_Work instructions_
(A) In the article about China's broadcast of "Game of Thrones," how much footage did one Weibo commentator estimate had been cut?
(B) Name every organization or platform that the article about China's broadcast of "Game of Thrones" identifies by a proper name.
(C) Extend the article about China's broadcast of "Game of Thrones," starting after its last sentence.

_Excerpted passage_
= = = =

Why ‘Game of Thrones’ is actually dangerous for China’s rulers
* BY ISHAAN THAROOR

So it turns out the Chinese state TV's recent broadcast of "Game of
Thrones" was an edited mess, according to disgruntled netizens quoted by
the South China Morning Post. The censors, it appears, hacked away at the
show's notorious gore and sex. Here's the SCMP:

"I estimate that they cut about twenty minutes," one disgruntled Weibo
commentator wrote after the first episode re-aired on Sunday. "The story
feels discontinuous… [When they began re-airing it], my first reaction was
'This can’t be!' Then my second reaction was, 'My God, what a mess.'"

"So they've cut about a quarter of all the fight scenes, then a quarter of
the nude scenes," another netizen quipped. "I guess that's okay if all you
want to watch is a medieval European castle documentary."

But "Game of Thrones" is not just a "medieval European castle
documentary." Nor is the HBO drama beloved around the world purely for its
frequent battles and orgies. Beyond its ice zombies and shrieking dragons,
the show offers an engrossing meditation on political power and personal
loyalties, drawn sometimes from real historical events and suffused with
real lessons for nations and governments. Indeed, if China's censors
watched more closely, they could find other reasons to keep on cutting.

= = = =

_Dataset section_
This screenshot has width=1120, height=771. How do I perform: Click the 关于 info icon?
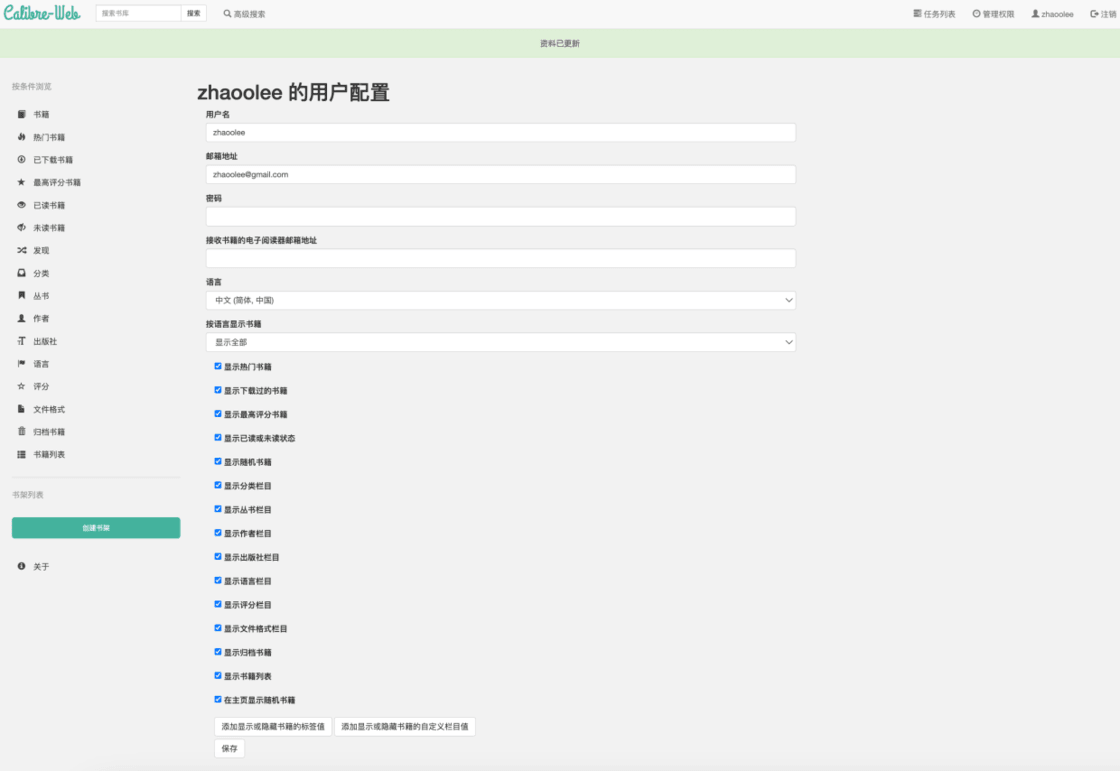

= = = =

_Results for each task_
(A) About twenty minutes.

(B) South China Morning Post, Weibo, HBO

(C)
The myth of the unified, centralized state

For a country of its size, China can tell a particularly strong narrative
of political unity. Generations of rulers in Beijing have linked their
legitimacy and right to govern to a shared past, stretching back thousands
of years -- maintained, even, by a continued tradition of imperial exams
-- into realms of myth. In one view, the ruling Communist Party is just
another dynasty, dependent on the aura of this linked history. To prove
its claims over the South China Sea, Beijing still points to the maps of
Ming dynasty navigators. To stress its sovereignty over the far-western
regions of Tibet and Xinjiang, both home to restive populations, Beijing
invokes the legacy of the Qing dynasty's conquests.

In "Game of Thrones," the centralized state -- the united Seven Kingdoms
of Westeros -- is an entity balanced on a thread, forever vulnerable to
the whims of the power-brokers of the land. The TV show compels you to
root for separatists -- the charismatic, stoic Starks of the North -- who
are trying to split away from the tyranny of the capital. Moreover, the
show reinforces over and over in the viewer's mind just how unnatural and
manufactured the centralized authority of a high king is. We learn that
Joffrey, an odious princeling who assumes the throne after the
death of his putative father, Robert Baratheon, is actually the product of
incest among the powerful Lannister clan. Joffrey's rule as monarch is
preserved only through the cynical alliances made by his grandfather Tywin
Lannister, a brutally Machiavellian figure in the series. In "Game of
Thrones," after all, earning the right to rule is a game. And the
kingdom's subjects -- its "small-folk" -- are all hapless pawns
within it. That's not quite the message China's authoritarian leadership
-- beset by its own palace feuds and tales of vice and corruption -- would
want internalized through its own realm.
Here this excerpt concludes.